* **Supplied data**:
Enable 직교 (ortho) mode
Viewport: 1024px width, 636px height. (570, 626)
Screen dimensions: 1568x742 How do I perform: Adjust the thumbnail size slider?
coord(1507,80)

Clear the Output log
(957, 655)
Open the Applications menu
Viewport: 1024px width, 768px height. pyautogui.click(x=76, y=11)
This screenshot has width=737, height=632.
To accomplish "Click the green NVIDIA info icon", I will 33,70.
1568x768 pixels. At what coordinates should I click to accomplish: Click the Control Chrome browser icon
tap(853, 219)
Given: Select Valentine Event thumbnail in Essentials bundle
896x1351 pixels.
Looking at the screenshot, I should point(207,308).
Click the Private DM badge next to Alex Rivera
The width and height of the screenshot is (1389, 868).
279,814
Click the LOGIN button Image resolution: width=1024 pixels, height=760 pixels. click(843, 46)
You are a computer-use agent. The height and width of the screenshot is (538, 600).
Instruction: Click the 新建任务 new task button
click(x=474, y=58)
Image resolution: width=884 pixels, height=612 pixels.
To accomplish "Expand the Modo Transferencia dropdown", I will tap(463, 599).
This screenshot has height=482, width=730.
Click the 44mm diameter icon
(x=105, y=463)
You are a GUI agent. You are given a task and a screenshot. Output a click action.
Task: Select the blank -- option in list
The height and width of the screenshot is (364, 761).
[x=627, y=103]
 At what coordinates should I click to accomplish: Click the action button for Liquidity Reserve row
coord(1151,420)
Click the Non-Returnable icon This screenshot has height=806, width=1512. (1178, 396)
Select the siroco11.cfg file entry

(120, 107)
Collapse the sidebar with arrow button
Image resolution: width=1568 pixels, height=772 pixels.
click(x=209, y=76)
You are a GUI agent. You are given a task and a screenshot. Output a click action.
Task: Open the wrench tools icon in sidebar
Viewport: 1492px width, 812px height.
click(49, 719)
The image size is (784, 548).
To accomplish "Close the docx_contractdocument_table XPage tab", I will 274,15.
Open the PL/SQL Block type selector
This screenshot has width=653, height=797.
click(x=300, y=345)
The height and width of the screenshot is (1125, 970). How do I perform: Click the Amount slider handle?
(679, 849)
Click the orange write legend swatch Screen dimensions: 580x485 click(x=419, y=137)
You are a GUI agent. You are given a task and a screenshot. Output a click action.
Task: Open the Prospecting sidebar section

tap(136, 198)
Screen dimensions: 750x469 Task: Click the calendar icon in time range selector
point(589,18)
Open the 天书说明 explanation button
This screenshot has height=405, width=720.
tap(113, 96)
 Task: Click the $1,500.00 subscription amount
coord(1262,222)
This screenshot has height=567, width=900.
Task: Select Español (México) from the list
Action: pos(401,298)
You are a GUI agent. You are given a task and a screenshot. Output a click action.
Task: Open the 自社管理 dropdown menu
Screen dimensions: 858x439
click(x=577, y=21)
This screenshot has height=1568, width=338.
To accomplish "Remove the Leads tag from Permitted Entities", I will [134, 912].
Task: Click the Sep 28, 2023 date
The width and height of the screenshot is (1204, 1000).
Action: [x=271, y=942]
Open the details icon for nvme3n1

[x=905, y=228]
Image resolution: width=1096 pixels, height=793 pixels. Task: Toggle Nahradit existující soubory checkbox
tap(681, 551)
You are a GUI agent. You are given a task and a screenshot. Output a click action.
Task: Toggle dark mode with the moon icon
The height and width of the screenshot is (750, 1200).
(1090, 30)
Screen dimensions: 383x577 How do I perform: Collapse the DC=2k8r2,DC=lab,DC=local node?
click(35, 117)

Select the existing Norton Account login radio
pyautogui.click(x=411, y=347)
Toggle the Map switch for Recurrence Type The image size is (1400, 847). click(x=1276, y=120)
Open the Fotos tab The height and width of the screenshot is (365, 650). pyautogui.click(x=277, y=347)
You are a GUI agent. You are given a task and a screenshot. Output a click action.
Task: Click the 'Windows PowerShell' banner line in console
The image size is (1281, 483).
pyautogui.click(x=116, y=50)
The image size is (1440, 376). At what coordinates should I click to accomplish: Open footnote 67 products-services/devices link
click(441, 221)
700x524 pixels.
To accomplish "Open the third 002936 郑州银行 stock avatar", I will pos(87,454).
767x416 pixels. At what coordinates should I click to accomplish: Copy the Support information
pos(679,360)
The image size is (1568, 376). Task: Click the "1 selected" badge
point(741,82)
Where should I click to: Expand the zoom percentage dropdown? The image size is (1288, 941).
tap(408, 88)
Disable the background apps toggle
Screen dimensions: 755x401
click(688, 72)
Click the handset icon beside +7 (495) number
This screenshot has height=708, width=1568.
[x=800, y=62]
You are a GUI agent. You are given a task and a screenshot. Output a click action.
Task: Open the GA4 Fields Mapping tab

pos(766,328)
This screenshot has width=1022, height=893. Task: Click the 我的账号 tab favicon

* **Problem details**: Transcribe the lines from the first line of the records through the line that contains "Image resolution: width=884", both included, and add nothing else.

* **Solution for this exercise**:
Enable 직교 (ortho) mode
Viewport: 1024px width, 636px height. (570, 626)
Screen dimensions: 1568x742 How do I perform: Adjust the thumbnail size slider?
coord(1507,80)

Clear the Output log
(957, 655)
Open the Applications menu
Viewport: 1024px width, 768px height. pyautogui.click(x=76, y=11)
This screenshot has width=737, height=632.
To accomplish "Click the green NVIDIA info icon", I will 33,70.
1568x768 pixels. At what coordinates should I click to accomplish: Click the Control Chrome browser icon
tap(853, 219)
Given: Select Valentine Event thumbnail in Essentials bundle
896x1351 pixels.
Looking at the screenshot, I should point(207,308).
Click the Private DM badge next to Alex Rivera
The width and height of the screenshot is (1389, 868).
279,814
Click the LOGIN button Image resolution: width=1024 pixels, height=760 pixels. click(843, 46)
You are a computer-use agent. The height and width of the screenshot is (538, 600).
Instruction: Click the 新建任务 new task button
click(x=474, y=58)
Image resolution: width=884 pixels, height=612 pixels.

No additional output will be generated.